Wherever you look…

Wherever you look, your audience is probably going to look there too.

This is a human trait. You’re not going to get around it. There’s no amount of presentation training that is going to help you overcome it.

If your audience sees you looking at your slides, they will probably also look at your slides. That doesn’t mean that looking at your slides is inherently bad, but it does mean that, since you compete with your slides for attention, when you look at them you are almost guaranteed to move the audience’s attention off of yourself and onto your slides.

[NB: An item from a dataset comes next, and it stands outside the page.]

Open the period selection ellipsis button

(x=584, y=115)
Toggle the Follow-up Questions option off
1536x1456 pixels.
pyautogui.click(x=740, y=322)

Another way that this plays out is when people are participating in panels. When you are on a panel, even when you are not speaking, you are basically performing. Wherever you look, the audience will look too. If, while you are not speaking, you look at the floor, or at your hands, or at the ceiling, your audience is also going to look at the floor, or your hands, or the ceiling, too, and not at the speaker. You are distracting the audience.

So keep in mind that when you are on a panel or when you are using other people on your panel, that you are performing the whole time, not just when you are speaking. Wherever the audience should be looking, you look there too.

By the way, we recommend that you run a little test, just so you too can see how natural and unavoidable this little human quirk is:

Get a couple friends. Go out on to the street. Look at the sky.

Chances are pretty good that people passing by will also look at the sky. If they’re busy and they’re hurrying to get somewhere they might only look at the sky for a second or two, but they’re going to look at the sky.